Ok, this is a bit after-the-fact, but I am going to try and review Gabor Maté's book, The Realm of Hungry Ghosts.
The book came out a few months back (I got it for Christmas) and has been receiving many rave reviews from the lefty press, including rabble.ca, thetyee.ca and the Walrus, though some may debate whether the Walrus is lefty. The general consensus is that Maté writes with knowledge and compassion about addiction and the War on Drugs. His is the power to sway audiences from judgmental attitudes towards junkies and maneuver them toward pity and love. But not hope. Oh no, Gabor believes in no rosy future for his patients. Rather, they must suffer their lot but at least a gentle and rich doctor can ease their pain in the meantime.
To sum up, Gabor Maté works in the inner city of Vancouver - the Downtown Eastside - with people who cope with all sorts of problems from addictions to mental illness to violence. Instead of condemning them for what they've managed to get themselves into, namely poverty, Maté thinks we should consider their childhood of trauma in our analysis of their current lifestyle. Addiction, he says, is the bodies way of dealing with trauma and abuse. I'm oversimplifying; he goes into a lengthy section on brain chemistry and addiction as well. The reason I skip over this part, though, is because I find it largely irrelevant. If anybody actually needs to be convinced of the reasons for addiction, well, then maybe they'd find this section useful. However, I was looking for solutions, not descriptions.

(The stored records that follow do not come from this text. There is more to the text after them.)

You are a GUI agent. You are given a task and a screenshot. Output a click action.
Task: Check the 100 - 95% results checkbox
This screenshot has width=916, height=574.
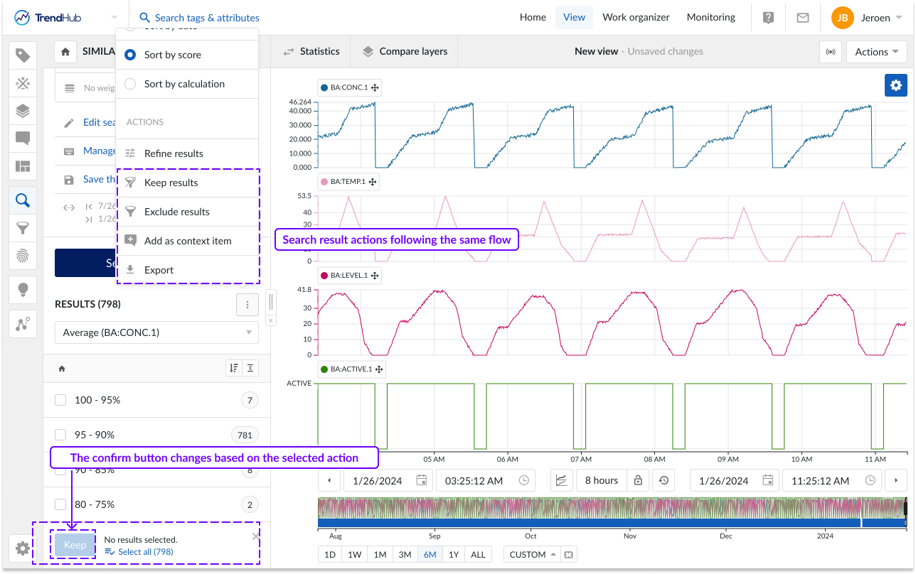(x=61, y=401)
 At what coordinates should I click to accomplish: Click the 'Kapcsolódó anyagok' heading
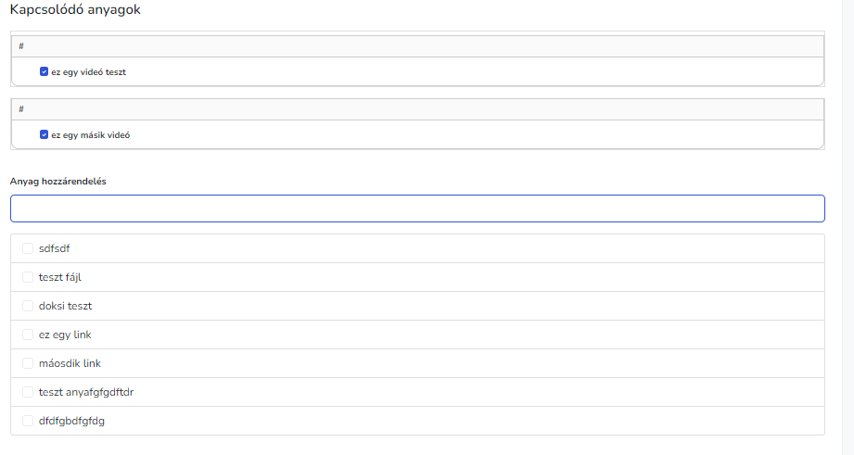pyautogui.click(x=76, y=9)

The book is intended at a lay audience - one that does not console the down-and-out on a daily basis like Gabor and myself. But unlike me, Gabor's answer lies in medication. Yes, we both love our patients, and I do not use that word lightly. And we both see a bit of ourselves in them, share our lives with them, and miss them when we're at home.
But Gabor's love comes in the form of a pill, tested and sold by Big Pharma. Moreover, he sees the pill as an end, not a means. People are destined to die down here, he says in an interview with the Pivot Legal Society. "I see myself as working in palliative care." And he's serious. Just like the Empire of Poverty Pimping he works for, the Portland Hotel Society, Gabor offers brief respite from pain but little else. He cannot fathom that people have the ability - with help and compassion - to get out of the Downtown Eastside. His is a top-down model: doctors, social workers, then clients. Clients couldn't possibly write books about their own lives, so Maté has to, and reap the rewards.
By contrast, I firmly believe that people in the deepest Hell of addiction and poverty can get out of it, with our commitment to social justice, fair economics, entrepreneurship, and less reliance on pills and famous authors to ease their suffering. Take the model of the Hope in Shadows calendar, put out by Pivot Legal Society: instead of just profiting off pictures of poor people, instead of just giving poor people some cash in exchange for their photos, Pivot teaches people about making money, about building community, about being proud of accomplishments and about being role models. Maté is maybe still to fresh on the scene to appreciate people's potential, but I hope he figures it out soon.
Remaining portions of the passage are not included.